EXERCISE MATERIALS:
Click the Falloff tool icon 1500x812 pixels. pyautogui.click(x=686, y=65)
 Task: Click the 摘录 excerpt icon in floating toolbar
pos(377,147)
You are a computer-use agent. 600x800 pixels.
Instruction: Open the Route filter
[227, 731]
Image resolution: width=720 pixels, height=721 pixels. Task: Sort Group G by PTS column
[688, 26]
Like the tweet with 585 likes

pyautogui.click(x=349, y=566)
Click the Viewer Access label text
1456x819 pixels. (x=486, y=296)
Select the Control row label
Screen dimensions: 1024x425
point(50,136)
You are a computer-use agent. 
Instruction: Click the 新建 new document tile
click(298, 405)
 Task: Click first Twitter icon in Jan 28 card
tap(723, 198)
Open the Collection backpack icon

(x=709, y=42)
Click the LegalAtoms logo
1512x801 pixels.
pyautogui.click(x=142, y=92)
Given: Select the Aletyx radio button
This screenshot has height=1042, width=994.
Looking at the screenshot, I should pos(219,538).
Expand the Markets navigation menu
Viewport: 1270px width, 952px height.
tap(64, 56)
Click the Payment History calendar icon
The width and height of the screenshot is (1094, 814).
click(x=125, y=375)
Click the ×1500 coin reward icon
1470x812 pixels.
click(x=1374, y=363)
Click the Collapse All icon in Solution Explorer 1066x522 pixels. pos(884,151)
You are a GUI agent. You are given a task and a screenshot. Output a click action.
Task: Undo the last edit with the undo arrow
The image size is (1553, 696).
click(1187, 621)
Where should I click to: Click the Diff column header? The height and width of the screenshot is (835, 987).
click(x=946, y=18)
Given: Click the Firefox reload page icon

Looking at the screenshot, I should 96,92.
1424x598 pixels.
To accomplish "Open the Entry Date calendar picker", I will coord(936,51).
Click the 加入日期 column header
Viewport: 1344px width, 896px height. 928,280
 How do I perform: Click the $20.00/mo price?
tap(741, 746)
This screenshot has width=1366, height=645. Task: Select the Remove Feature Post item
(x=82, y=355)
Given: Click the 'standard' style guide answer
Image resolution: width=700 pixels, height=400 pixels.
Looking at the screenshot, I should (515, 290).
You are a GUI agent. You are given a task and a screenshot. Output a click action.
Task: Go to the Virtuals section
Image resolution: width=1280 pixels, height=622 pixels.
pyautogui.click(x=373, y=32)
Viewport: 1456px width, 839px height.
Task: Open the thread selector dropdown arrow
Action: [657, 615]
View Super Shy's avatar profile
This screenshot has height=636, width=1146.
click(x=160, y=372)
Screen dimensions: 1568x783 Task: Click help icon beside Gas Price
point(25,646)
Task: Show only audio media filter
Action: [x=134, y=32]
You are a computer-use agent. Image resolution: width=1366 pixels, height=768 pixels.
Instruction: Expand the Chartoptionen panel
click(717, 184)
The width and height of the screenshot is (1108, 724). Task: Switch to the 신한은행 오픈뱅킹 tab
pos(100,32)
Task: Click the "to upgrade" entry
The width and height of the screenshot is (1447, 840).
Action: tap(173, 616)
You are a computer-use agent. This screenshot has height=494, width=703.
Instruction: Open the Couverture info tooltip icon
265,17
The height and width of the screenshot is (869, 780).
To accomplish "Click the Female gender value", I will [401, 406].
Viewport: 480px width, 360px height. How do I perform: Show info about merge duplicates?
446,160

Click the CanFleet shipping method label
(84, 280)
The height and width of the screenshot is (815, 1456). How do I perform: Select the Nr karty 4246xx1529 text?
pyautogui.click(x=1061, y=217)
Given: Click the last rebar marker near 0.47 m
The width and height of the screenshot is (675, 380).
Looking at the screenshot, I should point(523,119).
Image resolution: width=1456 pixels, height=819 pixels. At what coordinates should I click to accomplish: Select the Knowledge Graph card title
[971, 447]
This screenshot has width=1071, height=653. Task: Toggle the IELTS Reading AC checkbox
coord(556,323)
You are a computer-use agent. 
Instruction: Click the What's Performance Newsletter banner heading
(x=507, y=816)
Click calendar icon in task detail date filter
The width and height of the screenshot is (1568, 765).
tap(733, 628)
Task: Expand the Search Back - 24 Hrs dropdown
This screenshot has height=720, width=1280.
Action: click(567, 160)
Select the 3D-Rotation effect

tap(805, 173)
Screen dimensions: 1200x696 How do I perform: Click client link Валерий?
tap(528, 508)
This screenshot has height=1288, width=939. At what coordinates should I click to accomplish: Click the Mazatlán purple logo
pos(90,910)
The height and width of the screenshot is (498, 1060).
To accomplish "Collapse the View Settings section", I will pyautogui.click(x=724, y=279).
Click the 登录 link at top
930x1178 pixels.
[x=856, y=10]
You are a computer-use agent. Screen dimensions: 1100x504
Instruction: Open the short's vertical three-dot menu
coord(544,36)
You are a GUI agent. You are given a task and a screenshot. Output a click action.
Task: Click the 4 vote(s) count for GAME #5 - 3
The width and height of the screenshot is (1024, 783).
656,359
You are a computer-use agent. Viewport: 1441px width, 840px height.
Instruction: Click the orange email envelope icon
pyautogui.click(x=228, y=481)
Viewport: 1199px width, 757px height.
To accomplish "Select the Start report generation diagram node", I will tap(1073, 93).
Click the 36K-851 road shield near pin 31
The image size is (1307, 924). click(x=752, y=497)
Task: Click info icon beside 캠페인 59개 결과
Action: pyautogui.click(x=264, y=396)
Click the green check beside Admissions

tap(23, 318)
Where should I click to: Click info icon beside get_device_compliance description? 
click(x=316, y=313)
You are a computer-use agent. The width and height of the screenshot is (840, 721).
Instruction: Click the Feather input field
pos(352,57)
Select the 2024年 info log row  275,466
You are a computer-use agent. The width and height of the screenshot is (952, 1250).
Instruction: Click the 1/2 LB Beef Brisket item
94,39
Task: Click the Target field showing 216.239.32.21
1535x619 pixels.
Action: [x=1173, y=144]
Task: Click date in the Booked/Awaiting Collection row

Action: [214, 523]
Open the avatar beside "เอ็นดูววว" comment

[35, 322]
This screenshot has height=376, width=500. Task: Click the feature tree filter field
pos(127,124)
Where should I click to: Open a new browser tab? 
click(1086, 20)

THE PROBLEM: Output every entry shown above, exactly.

RESPONSE BELOW:
Click the Falloff tool icon 1500x812 pixels. pyautogui.click(x=686, y=65)
 Task: Click the 摘录 excerpt icon in floating toolbar
pos(377,147)
You are a computer-use agent. 600x800 pixels.
Instruction: Open the Route filter
[227, 731]
Image resolution: width=720 pixels, height=721 pixels. Task: Sort Group G by PTS column
[688, 26]
Like the tweet with 585 likes

pyautogui.click(x=349, y=566)
Click the Viewer Access label text
1456x819 pixels. (x=486, y=296)
Select the Control row label
Screen dimensions: 1024x425
point(50,136)
You are a computer-use agent. 
Instruction: Click the 新建 new document tile
click(298, 405)
 Task: Click first Twitter icon in Jan 28 card
tap(723, 198)
Open the Collection backpack icon

(x=709, y=42)
Click the LegalAtoms logo
1512x801 pixels.
pyautogui.click(x=142, y=92)
Given: Select the Aletyx radio button
This screenshot has height=1042, width=994.
Looking at the screenshot, I should pos(219,538).
Expand the Markets navigation menu
Viewport: 1270px width, 952px height.
tap(64, 56)
Click the Payment History calendar icon
The width and height of the screenshot is (1094, 814).
click(x=125, y=375)
Click the ×1500 coin reward icon
1470x812 pixels.
click(x=1374, y=363)
Click the Collapse All icon in Solution Explorer 1066x522 pixels. pos(884,151)
You are a GUI agent. You are given a task and a screenshot. Output a click action.
Task: Undo the last edit with the undo arrow
The image size is (1553, 696).
click(1187, 621)
Where should I click to: Click the Diff column header? The height and width of the screenshot is (835, 987).
click(x=946, y=18)
Given: Click the Firefox reload page icon

Looking at the screenshot, I should 96,92.
1424x598 pixels.
To accomplish "Open the Entry Date calendar picker", I will coord(936,51).
Click the 加入日期 column header
Viewport: 1344px width, 896px height. 928,280
 How do I perform: Click the $20.00/mo price?
tap(741, 746)
This screenshot has width=1366, height=645. Task: Select the Remove Feature Post item
(x=82, y=355)
Given: Click the 'standard' style guide answer
Image resolution: width=700 pixels, height=400 pixels.
Looking at the screenshot, I should (515, 290).
You are a GUI agent. You are given a task and a screenshot. Output a click action.
Task: Go to the Virtuals section
Image resolution: width=1280 pixels, height=622 pixels.
pyautogui.click(x=373, y=32)
Viewport: 1456px width, 839px height.
Task: Open the thread selector dropdown arrow
Action: [657, 615]
View Super Shy's avatar profile
This screenshot has height=636, width=1146.
click(x=160, y=372)
Screen dimensions: 1568x783 Task: Click help icon beside Gas Price
point(25,646)
Task: Show only audio media filter
Action: [x=134, y=32]
You are a computer-use agent. Image resolution: width=1366 pixels, height=768 pixels.
Instruction: Expand the Chartoptionen panel
click(717, 184)
The width and height of the screenshot is (1108, 724). Task: Switch to the 신한은행 오픈뱅킹 tab
pos(100,32)
Task: Click the "to upgrade" entry
The width and height of the screenshot is (1447, 840).
Action: tap(173, 616)
You are a computer-use agent. This screenshot has height=494, width=703.
Instruction: Open the Couverture info tooltip icon
265,17
The height and width of the screenshot is (869, 780).
To accomplish "Click the Female gender value", I will [401, 406].
Viewport: 480px width, 360px height. How do I perform: Show info about merge duplicates?
446,160

Click the CanFleet shipping method label
(84, 280)
The height and width of the screenshot is (815, 1456). How do I perform: Select the Nr karty 4246xx1529 text?
pyautogui.click(x=1061, y=217)
Given: Click the last rebar marker near 0.47 m
The width and height of the screenshot is (675, 380).
Looking at the screenshot, I should point(523,119).
Image resolution: width=1456 pixels, height=819 pixels. At what coordinates should I click to accomplish: Select the Knowledge Graph card title
[971, 447]
This screenshot has width=1071, height=653. Task: Toggle the IELTS Reading AC checkbox
coord(556,323)
You are a computer-use agent. 
Instruction: Click the What's Performance Newsletter banner heading
(x=507, y=816)
Click calendar icon in task detail date filter
The width and height of the screenshot is (1568, 765).
tap(733, 628)
Task: Expand the Search Back - 24 Hrs dropdown
This screenshot has height=720, width=1280.
Action: click(567, 160)
Select the 3D-Rotation effect

tap(805, 173)
Screen dimensions: 1200x696 How do I perform: Click client link Валерий?
tap(528, 508)
This screenshot has height=1288, width=939. At what coordinates should I click to accomplish: Click the Mazatlán purple logo
pos(90,910)
The height and width of the screenshot is (498, 1060).
To accomplish "Collapse the View Settings section", I will pyautogui.click(x=724, y=279).
Click the 登录 link at top
930x1178 pixels.
[x=856, y=10]
You are a computer-use agent. Screen dimensions: 1100x504
Instruction: Open the short's vertical three-dot menu
coord(544,36)
You are a GUI agent. You are given a task and a screenshot. Output a click action.
Task: Click the 4 vote(s) count for GAME #5 - 3
The width and height of the screenshot is (1024, 783).
656,359
You are a computer-use agent. Viewport: 1441px width, 840px height.
Instruction: Click the orange email envelope icon
pyautogui.click(x=228, y=481)
Viewport: 1199px width, 757px height.
To accomplish "Select the Start report generation diagram node", I will tap(1073, 93).
Click the 36K-851 road shield near pin 31
The image size is (1307, 924). click(x=752, y=497)
Task: Click info icon beside 캠페인 59개 결과
Action: pyautogui.click(x=264, y=396)
Click the green check beside Admissions

tap(23, 318)
Where should I click to: Click info icon beside get_device_compliance description? 
click(x=316, y=313)
You are a computer-use agent. The width and height of the screenshot is (840, 721).
Instruction: Click the Feather input field
pos(352,57)
Select the 2024年 info log row  275,466
You are a computer-use agent. The width and height of the screenshot is (952, 1250).
Instruction: Click the 1/2 LB Beef Brisket item
94,39
Task: Click the Target field showing 216.239.32.21
1535x619 pixels.
Action: [x=1173, y=144]
Task: Click date in the Booked/Awaiting Collection row

Action: [214, 523]
Open the avatar beside "เอ็นดูววว" comment

[35, 322]
This screenshot has height=376, width=500. Task: Click the feature tree filter field
pos(127,124)
Where should I click to: Open a new browser tab? 
click(1086, 20)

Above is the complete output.